From Harmon Courter
ALS: American Philosophical Society
L’Orient. Octr. 2. 1780
The dispatches you intrusted me with some time past, I had the pleasure of duly delivering to Congress—2 altho your Joint letter with Messrs. Deane & Lee,3 for which am much Oblidged, must say met with but a Cool reception, scarsely gave me money sufficient to bear my travelling expences from the place they set to a sea port after waiting three weeks for their answer, I consider the whole but a very insufficient compensation for my long Stay under my heavy expences at Paris.— but believe it would not have been the case had it not been for the influence the Messrs. Lee & their friends had in Congress which did not Intrust in my favour, but believe they prevented my having had the Command of the Alliance.—
I am now in L’Orient with the Ship Jay mounting Eighteen Nines burthen Abt. 400 Tuns Ninety men second Voyage,4 am under some expectations of seling, which should not do if I had a full freight back to America, if in your way to give me Any should be much Oblidged,— if I should sell & in your Power to serve me any Other way the favour should be ever acknowledg’d by your most Obedt. & Hble. Sarvt.

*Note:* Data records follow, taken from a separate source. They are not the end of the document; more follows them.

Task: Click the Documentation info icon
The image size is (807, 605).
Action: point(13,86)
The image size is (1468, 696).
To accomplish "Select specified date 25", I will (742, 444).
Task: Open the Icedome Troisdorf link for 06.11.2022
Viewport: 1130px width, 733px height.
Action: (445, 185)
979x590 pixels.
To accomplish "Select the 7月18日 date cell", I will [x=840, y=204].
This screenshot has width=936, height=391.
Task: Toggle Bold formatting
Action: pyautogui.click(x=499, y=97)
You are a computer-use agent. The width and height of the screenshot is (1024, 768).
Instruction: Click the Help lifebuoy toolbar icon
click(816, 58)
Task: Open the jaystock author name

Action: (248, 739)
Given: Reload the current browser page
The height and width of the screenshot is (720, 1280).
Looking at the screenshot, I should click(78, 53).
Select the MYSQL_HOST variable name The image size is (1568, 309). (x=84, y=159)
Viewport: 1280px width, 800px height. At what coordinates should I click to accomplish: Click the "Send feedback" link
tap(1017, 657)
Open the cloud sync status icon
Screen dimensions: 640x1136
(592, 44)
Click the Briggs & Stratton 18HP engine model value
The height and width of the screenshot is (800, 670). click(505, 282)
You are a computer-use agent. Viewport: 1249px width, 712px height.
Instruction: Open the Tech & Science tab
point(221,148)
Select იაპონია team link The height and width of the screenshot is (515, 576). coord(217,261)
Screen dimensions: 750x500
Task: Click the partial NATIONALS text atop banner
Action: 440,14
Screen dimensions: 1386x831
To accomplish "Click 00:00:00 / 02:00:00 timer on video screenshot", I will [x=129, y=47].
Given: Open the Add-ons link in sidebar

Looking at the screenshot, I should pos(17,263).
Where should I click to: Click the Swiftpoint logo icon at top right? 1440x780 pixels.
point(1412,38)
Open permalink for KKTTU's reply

The Honourable Benjn. Franklin Passie
A few lines in answer should be much Oblidg’d for. Jes now A vessel Arived from Philadeliphia but Cold not Larn the Nuse
Addressed: The Honourable Benjn. Franklin. / Minister Plenipotentary at the Court of France; / at / Passie, / [in another hand:] pres Paris. / per post.
Notation: Harman Courter.— L’Orient Oct 2. 1780
2. In May, 1778: XXV, 682–3; XXVI, 105–6, 400, 662.
3. The commissioners’ recommendation of him: XXV, 682.
4. The first voyage was during or soon after August, 1779: Charles Henry Lincoln, comp., Naval Records of the American Revolution 1775–1788 (Washington, D.C., 1906), p. 357. For his current voyage see Cuming’s letter of Sept. 8.